### WHAT NEEDS TO BE DONE
For every entry, output the exact wording.

### INFORMATION PROVIDED
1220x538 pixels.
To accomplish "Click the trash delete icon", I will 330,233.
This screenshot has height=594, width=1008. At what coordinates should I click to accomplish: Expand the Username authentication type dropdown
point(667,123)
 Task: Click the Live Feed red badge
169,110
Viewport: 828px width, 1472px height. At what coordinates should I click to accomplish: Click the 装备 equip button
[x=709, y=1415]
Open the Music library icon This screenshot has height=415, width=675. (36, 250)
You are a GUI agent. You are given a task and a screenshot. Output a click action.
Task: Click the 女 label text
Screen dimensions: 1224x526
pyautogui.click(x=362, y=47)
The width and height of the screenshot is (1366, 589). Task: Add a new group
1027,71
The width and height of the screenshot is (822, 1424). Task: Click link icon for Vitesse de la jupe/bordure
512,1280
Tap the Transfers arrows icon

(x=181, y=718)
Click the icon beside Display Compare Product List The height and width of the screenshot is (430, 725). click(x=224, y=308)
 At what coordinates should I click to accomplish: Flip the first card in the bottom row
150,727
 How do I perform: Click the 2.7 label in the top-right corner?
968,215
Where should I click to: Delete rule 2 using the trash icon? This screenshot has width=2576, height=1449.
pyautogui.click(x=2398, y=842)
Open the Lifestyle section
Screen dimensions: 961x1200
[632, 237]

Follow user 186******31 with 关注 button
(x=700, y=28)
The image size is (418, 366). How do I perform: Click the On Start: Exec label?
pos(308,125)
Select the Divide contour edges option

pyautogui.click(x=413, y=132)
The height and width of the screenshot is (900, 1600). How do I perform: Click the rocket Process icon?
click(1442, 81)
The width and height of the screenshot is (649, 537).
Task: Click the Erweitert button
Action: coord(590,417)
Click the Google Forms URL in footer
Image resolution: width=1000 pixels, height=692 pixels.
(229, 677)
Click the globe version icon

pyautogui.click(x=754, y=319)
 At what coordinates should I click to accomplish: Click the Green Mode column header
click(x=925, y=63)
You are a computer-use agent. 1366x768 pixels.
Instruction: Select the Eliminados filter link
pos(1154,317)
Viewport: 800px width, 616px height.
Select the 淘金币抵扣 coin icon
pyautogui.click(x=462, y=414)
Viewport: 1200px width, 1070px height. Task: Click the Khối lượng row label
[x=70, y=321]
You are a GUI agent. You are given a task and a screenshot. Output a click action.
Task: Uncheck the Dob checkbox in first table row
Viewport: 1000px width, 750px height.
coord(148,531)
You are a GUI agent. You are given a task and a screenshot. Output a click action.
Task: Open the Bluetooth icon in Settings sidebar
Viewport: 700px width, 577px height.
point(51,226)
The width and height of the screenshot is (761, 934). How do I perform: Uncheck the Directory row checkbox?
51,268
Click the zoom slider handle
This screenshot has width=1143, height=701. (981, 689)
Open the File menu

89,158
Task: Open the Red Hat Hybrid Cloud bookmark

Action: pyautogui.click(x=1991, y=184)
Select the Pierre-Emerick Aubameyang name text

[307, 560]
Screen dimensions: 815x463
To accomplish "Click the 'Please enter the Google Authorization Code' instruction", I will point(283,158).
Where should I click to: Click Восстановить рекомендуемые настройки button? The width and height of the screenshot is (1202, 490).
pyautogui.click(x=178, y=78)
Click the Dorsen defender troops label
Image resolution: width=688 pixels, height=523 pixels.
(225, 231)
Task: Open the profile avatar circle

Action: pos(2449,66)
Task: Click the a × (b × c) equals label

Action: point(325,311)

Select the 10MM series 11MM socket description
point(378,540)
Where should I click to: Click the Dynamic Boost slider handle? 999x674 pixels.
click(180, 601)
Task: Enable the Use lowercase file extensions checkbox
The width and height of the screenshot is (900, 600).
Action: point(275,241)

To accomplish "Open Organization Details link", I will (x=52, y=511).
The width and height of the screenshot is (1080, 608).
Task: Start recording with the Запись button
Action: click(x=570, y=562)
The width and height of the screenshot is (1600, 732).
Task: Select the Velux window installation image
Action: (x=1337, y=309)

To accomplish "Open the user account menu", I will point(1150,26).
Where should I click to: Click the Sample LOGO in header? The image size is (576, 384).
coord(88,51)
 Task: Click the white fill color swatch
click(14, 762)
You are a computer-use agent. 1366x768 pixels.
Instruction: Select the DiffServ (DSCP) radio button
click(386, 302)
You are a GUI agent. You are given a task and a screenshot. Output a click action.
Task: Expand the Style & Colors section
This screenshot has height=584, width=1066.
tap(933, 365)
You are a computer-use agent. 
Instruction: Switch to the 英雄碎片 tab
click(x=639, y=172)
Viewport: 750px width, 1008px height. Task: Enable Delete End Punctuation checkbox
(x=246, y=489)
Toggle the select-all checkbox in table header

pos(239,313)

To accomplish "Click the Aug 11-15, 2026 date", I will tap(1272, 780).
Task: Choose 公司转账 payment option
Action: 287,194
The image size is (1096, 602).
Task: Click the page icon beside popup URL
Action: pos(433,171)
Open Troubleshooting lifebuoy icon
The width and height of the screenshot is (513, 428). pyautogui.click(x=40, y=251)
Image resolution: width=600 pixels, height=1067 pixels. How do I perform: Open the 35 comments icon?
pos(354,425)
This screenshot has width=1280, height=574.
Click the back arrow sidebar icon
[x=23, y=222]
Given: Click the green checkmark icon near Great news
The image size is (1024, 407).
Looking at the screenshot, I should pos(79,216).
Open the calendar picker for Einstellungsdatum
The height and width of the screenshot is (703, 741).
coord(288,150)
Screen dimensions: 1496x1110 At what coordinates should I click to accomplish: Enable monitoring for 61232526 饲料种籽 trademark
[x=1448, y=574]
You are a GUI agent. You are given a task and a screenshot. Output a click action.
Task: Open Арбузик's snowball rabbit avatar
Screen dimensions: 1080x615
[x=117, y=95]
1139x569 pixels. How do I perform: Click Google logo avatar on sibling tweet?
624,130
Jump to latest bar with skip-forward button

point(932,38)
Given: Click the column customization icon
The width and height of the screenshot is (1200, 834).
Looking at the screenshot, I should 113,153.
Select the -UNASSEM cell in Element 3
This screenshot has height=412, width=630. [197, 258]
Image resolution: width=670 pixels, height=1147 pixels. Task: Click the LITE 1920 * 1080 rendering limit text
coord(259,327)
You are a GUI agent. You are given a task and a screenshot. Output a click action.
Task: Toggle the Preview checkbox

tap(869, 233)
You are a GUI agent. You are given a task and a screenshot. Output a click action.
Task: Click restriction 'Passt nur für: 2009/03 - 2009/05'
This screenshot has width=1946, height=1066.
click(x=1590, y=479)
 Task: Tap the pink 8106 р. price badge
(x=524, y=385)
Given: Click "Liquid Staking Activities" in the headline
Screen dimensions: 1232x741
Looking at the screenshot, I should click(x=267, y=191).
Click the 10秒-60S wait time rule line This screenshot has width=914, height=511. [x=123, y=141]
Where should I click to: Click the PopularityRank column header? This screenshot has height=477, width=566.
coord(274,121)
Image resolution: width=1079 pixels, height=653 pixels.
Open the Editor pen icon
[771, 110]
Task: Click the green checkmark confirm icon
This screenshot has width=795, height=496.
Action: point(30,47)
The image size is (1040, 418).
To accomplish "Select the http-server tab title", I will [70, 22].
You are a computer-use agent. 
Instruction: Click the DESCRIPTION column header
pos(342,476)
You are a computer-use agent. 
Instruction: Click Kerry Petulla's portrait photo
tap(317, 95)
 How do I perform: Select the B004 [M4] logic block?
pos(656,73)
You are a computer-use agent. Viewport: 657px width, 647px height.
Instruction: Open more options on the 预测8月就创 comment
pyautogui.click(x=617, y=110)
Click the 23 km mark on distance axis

### REPLY
1220x538 pixels.
To accomplish "Click the trash delete icon", I will 330,233.
This screenshot has height=594, width=1008. At what coordinates should I click to accomplish: Expand the Username authentication type dropdown
point(667,123)
 Task: Click the Live Feed red badge
169,110
Viewport: 828px width, 1472px height. At what coordinates should I click to accomplish: Click the 装备 equip button
[x=709, y=1415]
Open the Music library icon This screenshot has height=415, width=675. (36, 250)
You are a GUI agent. You are given a task and a screenshot. Output a click action.
Task: Click the 女 label text
Screen dimensions: 1224x526
pyautogui.click(x=362, y=47)
The width and height of the screenshot is (1366, 589). Task: Add a new group
1027,71
The width and height of the screenshot is (822, 1424). Task: Click link icon for Vitesse de la jupe/bordure
512,1280
Tap the Transfers arrows icon

(x=181, y=718)
Click the icon beside Display Compare Product List The height and width of the screenshot is (430, 725). click(x=224, y=308)
 At what coordinates should I click to accomplish: Flip the first card in the bottom row
150,727
 How do I perform: Click the 2.7 label in the top-right corner?
968,215
Where should I click to: Delete rule 2 using the trash icon? This screenshot has width=2576, height=1449.
pyautogui.click(x=2398, y=842)
Open the Lifestyle section
Screen dimensions: 961x1200
[632, 237]

Follow user 186******31 with 关注 button
(x=700, y=28)
The image size is (418, 366). How do I perform: Click the On Start: Exec label?
pos(308,125)
Select the Divide contour edges option

pyautogui.click(x=413, y=132)
The height and width of the screenshot is (900, 1600). How do I perform: Click the rocket Process icon?
click(1442, 81)
The width and height of the screenshot is (649, 537).
Task: Click the Erweitert button
Action: coord(590,417)
Click the Google Forms URL in footer
Image resolution: width=1000 pixels, height=692 pixels.
(229, 677)
Click the globe version icon

pyautogui.click(x=754, y=319)
 At what coordinates should I click to accomplish: Click the Green Mode column header
click(x=925, y=63)
You are a computer-use agent. 1366x768 pixels.
Instruction: Select the Eliminados filter link
pos(1154,317)
Viewport: 800px width, 616px height.
Select the 淘金币抵扣 coin icon
pyautogui.click(x=462, y=414)
Viewport: 1200px width, 1070px height. Task: Click the Khối lượng row label
[x=70, y=321]
You are a GUI agent. You are given a task and a screenshot. Output a click action.
Task: Uncheck the Dob checkbox in first table row
Viewport: 1000px width, 750px height.
coord(148,531)
You are a GUI agent. You are given a task and a screenshot. Output a click action.
Task: Open the Bluetooth icon in Settings sidebar
Viewport: 700px width, 577px height.
point(51,226)
The width and height of the screenshot is (761, 934). How do I perform: Uncheck the Directory row checkbox?
51,268
Click the zoom slider handle
This screenshot has width=1143, height=701. (981, 689)
Open the File menu

89,158
Task: Open the Red Hat Hybrid Cloud bookmark

Action: pyautogui.click(x=1991, y=184)
Select the Pierre-Emerick Aubameyang name text

[307, 560]
Screen dimensions: 815x463
To accomplish "Click the 'Please enter the Google Authorization Code' instruction", I will point(283,158).
Where should I click to: Click Восстановить рекомендуемые настройки button? The width and height of the screenshot is (1202, 490).
pyautogui.click(x=178, y=78)
Click the Dorsen defender troops label
Image resolution: width=688 pixels, height=523 pixels.
(225, 231)
Task: Open the profile avatar circle

Action: pos(2449,66)
Task: Click the a × (b × c) equals label

Action: point(325,311)

Select the 10MM series 11MM socket description
point(378,540)
Where should I click to: Click the Dynamic Boost slider handle? 999x674 pixels.
click(180, 601)
Task: Enable the Use lowercase file extensions checkbox
The width and height of the screenshot is (900, 600).
Action: point(275,241)

To accomplish "Open Organization Details link", I will (x=52, y=511).
The width and height of the screenshot is (1080, 608).
Task: Start recording with the Запись button
Action: click(x=570, y=562)
The width and height of the screenshot is (1600, 732).
Task: Select the Velux window installation image
Action: (x=1337, y=309)

To accomplish "Open the user account menu", I will point(1150,26).
Where should I click to: Click the Sample LOGO in header? The image size is (576, 384).
coord(88,51)
 Task: Click the white fill color swatch
click(14, 762)
You are a computer-use agent. 1366x768 pixels.
Instruction: Select the DiffServ (DSCP) radio button
click(386, 302)
You are a GUI agent. You are given a task and a screenshot. Output a click action.
Task: Expand the Style & Colors section
This screenshot has height=584, width=1066.
tap(933, 365)
You are a computer-use agent. 
Instruction: Switch to the 英雄碎片 tab
click(x=639, y=172)
Viewport: 750px width, 1008px height. Task: Enable Delete End Punctuation checkbox
(x=246, y=489)
Toggle the select-all checkbox in table header

pos(239,313)

To accomplish "Click the Aug 11-15, 2026 date", I will tap(1272, 780).
Task: Choose 公司转账 payment option
Action: 287,194
The image size is (1096, 602).
Task: Click the page icon beside popup URL
Action: pos(433,171)
Open Troubleshooting lifebuoy icon
The width and height of the screenshot is (513, 428). pyautogui.click(x=40, y=251)
Image resolution: width=600 pixels, height=1067 pixels. How do I perform: Open the 35 comments icon?
pos(354,425)
This screenshot has width=1280, height=574.
Click the back arrow sidebar icon
[x=23, y=222]
Given: Click the green checkmark icon near Great news
The image size is (1024, 407).
Looking at the screenshot, I should pos(79,216).
Open the calendar picker for Einstellungsdatum
The height and width of the screenshot is (703, 741).
coord(288,150)
Screen dimensions: 1496x1110 At what coordinates should I click to accomplish: Enable monitoring for 61232526 饲料种籽 trademark
[x=1448, y=574]
You are a GUI agent. You are given a task and a screenshot. Output a click action.
Task: Open Арбузик's snowball rabbit avatar
Screen dimensions: 1080x615
[x=117, y=95]
1139x569 pixels. How do I perform: Click Google logo avatar on sibling tweet?
624,130
Jump to latest bar with skip-forward button

point(932,38)
Given: Click the column customization icon
The width and height of the screenshot is (1200, 834).
Looking at the screenshot, I should 113,153.
Select the -UNASSEM cell in Element 3
This screenshot has height=412, width=630. [197, 258]
Image resolution: width=670 pixels, height=1147 pixels. Task: Click the LITE 1920 * 1080 rendering limit text
coord(259,327)
You are a GUI agent. You are given a task and a screenshot. Output a click action.
Task: Toggle the Preview checkbox

tap(869, 233)
You are a GUI agent. You are given a task and a screenshot. Output a click action.
Task: Click restriction 'Passt nur für: 2009/03 - 2009/05'
This screenshot has width=1946, height=1066.
click(x=1590, y=479)
 Task: Tap the pink 8106 р. price badge
(x=524, y=385)
Given: Click "Liquid Staking Activities" in the headline
Screen dimensions: 1232x741
Looking at the screenshot, I should click(x=267, y=191).
Click the 10秒-60S wait time rule line This screenshot has width=914, height=511. [x=123, y=141]
Where should I click to: Click the PopularityRank column header? This screenshot has height=477, width=566.
coord(274,121)
Image resolution: width=1079 pixels, height=653 pixels.
Open the Editor pen icon
[771, 110]
Task: Click the green checkmark confirm icon
This screenshot has width=795, height=496.
Action: point(30,47)
The image size is (1040, 418).
To accomplish "Select the http-server tab title", I will [70, 22].
You are a computer-use agent. 
Instruction: Click the DESCRIPTION column header
pos(342,476)
You are a computer-use agent. 
Instruction: Click Kerry Petulla's portrait photo
tap(317, 95)
 How do I perform: Select the B004 [M4] logic block?
pos(656,73)
You are a computer-use agent. Viewport: 657px width, 647px height.
Instruction: Open more options on the 预测8月就创 comment
pyautogui.click(x=617, y=110)
Click the 23 km mark on distance axis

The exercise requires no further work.